─── VORGEGEBENER TEXT ───

# Dateitransfer mit Linux-Server



## Culebra (25. August 2008)

Hallo zusammen,

ich verwende einen Apache-Webserver und möchte einen Mechanismus zum webbasierten Datenaustausch aufbauen (mit HTTPS, als Ersatz für einen FTP-Server).

Kennt jemand eine gute Lösung unter Linux?

Ideal wäre irgendetwas Ajax-basiertes mit Fortschrittsbalken. Mit Dateigrössen und Timeouts sollte grosszügig umgegangen werden, denn ich recht grosse Dateien übertragen können. Es wäre auch gut, wenn das ganze schon als Ubuntu-/DEB-Paket vorliegen würde.

Vielen Dank für jede Idee!

Grüsse,

C.


----------



## Navy (25. August 2008)

Guck Dir mal WebDAV an. Das ist schnell installiert und einfach absicherbar. Darüber hinaus kannst Du WebDAV-Verzeichnisse auch lokal mounten (bzw. unter Windows einbinden).


----------



## Culebra (25. August 2008)

Navy hat gesagt.:


> Guck Dir mal WebDAV an. Das ist schnell installiert und einfach absicherbar. Darüber hinaus kannst Du WebDAV-Verzeichnisse auch lokal mounten (bzw. unter Windows einbinden).



Danke für den Hinweis. Was Du schreibst, ist sehr richtig. Ich verwende bisher schon WebDAV (da war mal ein Artikel zum Einrichten unter Apache in der c't) doch ich möchte davon abkommen, weil die WebDAV-Implementation unter Windows XP sehr fehlerhaft ist und Probleme bereitet. Viele unserer Kunden müssen problemlos zugreifen können. Auch SFTP möchte ich nicht einsetzen, weil das Protokoll in vielen Firewalls gefiltert wird.


----------



## Navy (25. August 2008)

Dann guck Dir mal den "Apache Filemanager" (http://www.cpan.org/modules/by-module/Apache/PMC/) an. Ich hab mit dem keine Erfahrungen gemacht, weil ich WebDAV unter den verschiedensten OS und auch Windows stabil nutzen kann.


----------

───

Schreiben Sie aus dem Forumsthread den Abschnitt von „Ideal wäre irgendetwas“ bis „für jede Idee!“ wortgetreu ab. Die Zeilen haben mit dem Forumsthread nichts zu tun.

─── EINTRÄGE ───

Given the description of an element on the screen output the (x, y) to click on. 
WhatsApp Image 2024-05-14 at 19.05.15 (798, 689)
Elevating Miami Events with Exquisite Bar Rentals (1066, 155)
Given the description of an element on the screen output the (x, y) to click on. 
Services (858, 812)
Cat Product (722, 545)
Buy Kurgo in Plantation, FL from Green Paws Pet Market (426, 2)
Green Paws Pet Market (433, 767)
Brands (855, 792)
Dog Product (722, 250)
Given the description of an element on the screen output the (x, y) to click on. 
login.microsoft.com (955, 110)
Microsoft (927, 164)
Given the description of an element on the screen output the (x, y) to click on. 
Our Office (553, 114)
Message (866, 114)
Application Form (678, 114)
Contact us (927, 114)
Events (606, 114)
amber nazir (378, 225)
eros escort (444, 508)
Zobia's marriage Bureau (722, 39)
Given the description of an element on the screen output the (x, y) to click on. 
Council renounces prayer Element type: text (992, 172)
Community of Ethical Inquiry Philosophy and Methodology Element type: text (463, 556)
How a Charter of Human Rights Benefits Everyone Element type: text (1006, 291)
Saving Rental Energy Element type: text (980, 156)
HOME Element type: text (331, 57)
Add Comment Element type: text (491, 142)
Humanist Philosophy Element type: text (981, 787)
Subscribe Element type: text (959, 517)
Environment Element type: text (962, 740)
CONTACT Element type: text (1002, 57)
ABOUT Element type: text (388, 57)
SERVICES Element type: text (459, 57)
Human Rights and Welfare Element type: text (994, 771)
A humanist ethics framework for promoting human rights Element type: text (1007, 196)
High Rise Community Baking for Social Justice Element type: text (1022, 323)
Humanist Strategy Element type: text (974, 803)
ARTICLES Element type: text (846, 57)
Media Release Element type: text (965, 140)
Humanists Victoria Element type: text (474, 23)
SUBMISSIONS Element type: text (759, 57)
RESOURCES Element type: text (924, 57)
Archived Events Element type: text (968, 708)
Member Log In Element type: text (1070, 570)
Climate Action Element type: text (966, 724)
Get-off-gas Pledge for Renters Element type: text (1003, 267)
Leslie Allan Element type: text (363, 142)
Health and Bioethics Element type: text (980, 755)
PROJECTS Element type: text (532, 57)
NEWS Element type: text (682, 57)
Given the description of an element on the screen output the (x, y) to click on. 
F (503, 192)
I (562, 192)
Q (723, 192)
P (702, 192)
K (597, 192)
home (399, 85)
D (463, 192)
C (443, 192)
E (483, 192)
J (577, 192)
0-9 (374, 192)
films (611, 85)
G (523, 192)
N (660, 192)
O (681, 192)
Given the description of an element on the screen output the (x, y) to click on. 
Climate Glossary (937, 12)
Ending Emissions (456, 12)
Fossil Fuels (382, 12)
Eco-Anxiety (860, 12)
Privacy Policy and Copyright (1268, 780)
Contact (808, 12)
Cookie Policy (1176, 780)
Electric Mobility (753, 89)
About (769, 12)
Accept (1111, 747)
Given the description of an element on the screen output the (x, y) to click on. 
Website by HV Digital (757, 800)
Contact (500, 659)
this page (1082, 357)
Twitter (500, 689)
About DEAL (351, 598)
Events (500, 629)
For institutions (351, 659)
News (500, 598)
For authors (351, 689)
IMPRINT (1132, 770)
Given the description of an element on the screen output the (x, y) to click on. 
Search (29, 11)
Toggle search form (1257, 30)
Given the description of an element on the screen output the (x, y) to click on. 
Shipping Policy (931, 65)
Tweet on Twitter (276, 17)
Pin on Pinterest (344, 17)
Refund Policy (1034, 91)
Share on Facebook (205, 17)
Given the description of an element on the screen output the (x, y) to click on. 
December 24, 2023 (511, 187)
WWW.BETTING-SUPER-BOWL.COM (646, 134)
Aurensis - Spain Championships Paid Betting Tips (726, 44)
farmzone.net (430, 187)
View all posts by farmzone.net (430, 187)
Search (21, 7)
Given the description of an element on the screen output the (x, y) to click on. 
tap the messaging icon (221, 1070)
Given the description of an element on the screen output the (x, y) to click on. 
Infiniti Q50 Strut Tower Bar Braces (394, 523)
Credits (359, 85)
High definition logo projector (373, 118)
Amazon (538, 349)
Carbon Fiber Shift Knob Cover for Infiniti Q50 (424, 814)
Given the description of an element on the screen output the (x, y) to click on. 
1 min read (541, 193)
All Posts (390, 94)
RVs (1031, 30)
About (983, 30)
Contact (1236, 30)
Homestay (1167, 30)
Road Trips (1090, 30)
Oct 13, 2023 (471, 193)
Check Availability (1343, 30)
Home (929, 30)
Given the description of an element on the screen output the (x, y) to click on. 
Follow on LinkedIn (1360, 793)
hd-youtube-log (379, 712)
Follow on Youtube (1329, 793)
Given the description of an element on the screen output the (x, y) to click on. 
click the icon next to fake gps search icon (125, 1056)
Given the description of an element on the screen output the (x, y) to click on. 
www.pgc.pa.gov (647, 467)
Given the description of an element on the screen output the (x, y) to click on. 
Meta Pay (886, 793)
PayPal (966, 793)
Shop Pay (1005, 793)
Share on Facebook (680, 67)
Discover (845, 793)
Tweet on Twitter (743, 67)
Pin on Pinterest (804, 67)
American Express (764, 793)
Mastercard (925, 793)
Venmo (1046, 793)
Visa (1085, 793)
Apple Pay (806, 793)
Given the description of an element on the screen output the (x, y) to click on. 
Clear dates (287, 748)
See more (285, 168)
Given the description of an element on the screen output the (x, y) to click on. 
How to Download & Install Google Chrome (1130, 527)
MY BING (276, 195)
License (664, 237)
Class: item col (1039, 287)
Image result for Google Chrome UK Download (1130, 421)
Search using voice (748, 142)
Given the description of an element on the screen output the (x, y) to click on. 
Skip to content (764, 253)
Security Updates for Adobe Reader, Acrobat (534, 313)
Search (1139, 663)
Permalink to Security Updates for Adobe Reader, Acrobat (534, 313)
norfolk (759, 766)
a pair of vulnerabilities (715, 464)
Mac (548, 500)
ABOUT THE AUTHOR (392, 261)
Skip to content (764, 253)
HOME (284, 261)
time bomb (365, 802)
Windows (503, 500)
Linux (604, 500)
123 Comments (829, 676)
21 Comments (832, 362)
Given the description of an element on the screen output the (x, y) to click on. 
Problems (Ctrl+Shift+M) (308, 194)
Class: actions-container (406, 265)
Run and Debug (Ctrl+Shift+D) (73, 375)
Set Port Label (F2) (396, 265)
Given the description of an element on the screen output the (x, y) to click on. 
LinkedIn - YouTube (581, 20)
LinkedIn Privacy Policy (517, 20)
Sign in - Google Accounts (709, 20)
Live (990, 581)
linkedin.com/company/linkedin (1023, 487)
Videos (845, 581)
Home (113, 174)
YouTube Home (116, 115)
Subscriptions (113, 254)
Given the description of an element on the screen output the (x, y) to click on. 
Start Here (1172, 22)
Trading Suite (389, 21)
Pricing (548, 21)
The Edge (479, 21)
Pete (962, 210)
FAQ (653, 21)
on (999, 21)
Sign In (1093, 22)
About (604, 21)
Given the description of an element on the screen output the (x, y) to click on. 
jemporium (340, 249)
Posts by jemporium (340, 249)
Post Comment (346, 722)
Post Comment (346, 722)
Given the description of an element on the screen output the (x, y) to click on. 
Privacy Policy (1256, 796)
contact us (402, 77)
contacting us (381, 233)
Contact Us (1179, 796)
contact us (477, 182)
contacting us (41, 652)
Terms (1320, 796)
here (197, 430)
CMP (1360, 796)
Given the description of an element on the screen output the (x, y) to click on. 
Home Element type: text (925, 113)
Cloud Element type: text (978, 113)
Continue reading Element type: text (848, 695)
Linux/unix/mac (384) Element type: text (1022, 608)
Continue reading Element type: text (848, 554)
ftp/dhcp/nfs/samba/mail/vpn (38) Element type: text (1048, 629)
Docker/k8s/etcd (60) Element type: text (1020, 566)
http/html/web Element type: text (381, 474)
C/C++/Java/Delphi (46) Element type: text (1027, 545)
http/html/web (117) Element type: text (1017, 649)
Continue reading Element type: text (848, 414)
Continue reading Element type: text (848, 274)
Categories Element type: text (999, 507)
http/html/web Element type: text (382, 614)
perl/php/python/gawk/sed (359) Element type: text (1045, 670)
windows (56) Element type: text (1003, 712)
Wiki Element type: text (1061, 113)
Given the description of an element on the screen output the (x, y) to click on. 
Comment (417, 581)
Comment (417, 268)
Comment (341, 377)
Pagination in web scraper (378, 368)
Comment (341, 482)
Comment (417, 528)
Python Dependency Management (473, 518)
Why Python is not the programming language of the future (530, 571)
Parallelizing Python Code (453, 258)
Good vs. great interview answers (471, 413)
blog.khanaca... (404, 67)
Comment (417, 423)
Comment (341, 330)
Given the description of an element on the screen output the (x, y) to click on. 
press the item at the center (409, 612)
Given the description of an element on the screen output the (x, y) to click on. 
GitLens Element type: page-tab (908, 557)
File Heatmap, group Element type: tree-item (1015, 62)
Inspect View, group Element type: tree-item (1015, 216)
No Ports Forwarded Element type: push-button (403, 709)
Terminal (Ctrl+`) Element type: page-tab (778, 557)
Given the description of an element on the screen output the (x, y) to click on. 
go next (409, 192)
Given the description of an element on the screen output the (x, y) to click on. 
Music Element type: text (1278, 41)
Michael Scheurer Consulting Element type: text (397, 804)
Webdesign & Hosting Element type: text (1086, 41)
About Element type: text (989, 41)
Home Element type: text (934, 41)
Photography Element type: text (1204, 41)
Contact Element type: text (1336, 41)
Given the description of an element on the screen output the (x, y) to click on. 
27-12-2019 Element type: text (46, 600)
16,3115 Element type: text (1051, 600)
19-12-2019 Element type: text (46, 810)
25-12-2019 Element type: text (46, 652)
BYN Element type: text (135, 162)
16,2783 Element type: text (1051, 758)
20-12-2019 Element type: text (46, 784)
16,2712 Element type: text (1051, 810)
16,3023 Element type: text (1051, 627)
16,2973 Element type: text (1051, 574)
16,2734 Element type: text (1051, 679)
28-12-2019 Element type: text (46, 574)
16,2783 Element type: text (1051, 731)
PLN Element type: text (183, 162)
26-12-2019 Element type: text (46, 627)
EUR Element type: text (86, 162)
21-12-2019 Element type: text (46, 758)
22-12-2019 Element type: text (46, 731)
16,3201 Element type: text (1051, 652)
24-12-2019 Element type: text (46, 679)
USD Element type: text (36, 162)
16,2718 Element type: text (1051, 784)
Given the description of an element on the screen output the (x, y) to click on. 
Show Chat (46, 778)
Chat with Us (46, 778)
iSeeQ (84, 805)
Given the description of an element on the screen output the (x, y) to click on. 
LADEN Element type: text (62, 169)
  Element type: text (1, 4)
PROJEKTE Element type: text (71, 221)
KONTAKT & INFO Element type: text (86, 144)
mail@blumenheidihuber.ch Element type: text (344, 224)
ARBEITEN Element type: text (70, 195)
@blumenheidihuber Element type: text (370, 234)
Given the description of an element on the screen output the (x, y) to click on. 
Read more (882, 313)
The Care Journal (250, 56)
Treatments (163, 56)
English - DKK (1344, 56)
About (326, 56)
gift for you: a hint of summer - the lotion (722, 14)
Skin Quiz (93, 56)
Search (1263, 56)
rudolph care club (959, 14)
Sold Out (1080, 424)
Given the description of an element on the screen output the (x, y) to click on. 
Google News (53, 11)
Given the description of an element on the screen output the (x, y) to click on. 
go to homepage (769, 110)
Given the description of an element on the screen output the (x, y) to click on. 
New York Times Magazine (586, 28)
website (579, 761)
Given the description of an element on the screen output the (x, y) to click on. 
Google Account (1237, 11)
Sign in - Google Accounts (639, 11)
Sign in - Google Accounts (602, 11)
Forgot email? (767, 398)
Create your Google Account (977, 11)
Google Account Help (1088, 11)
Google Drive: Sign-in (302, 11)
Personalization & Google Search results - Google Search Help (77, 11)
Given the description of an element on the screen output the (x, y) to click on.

───

LÖSUNG:
Ideal wäre irgendetwas Ajax-basiertes mit Fortschrittsbalken. Mit Dateigrössen und Timeouts sollte grosszügig umgegangen werden, denn ich recht grosse Dateien übertragen können. Es wäre auch gut, wenn das ganze schon als Ubuntu-/DEB-Paket vorliegen würde.

Vielen Dank für jede Idee!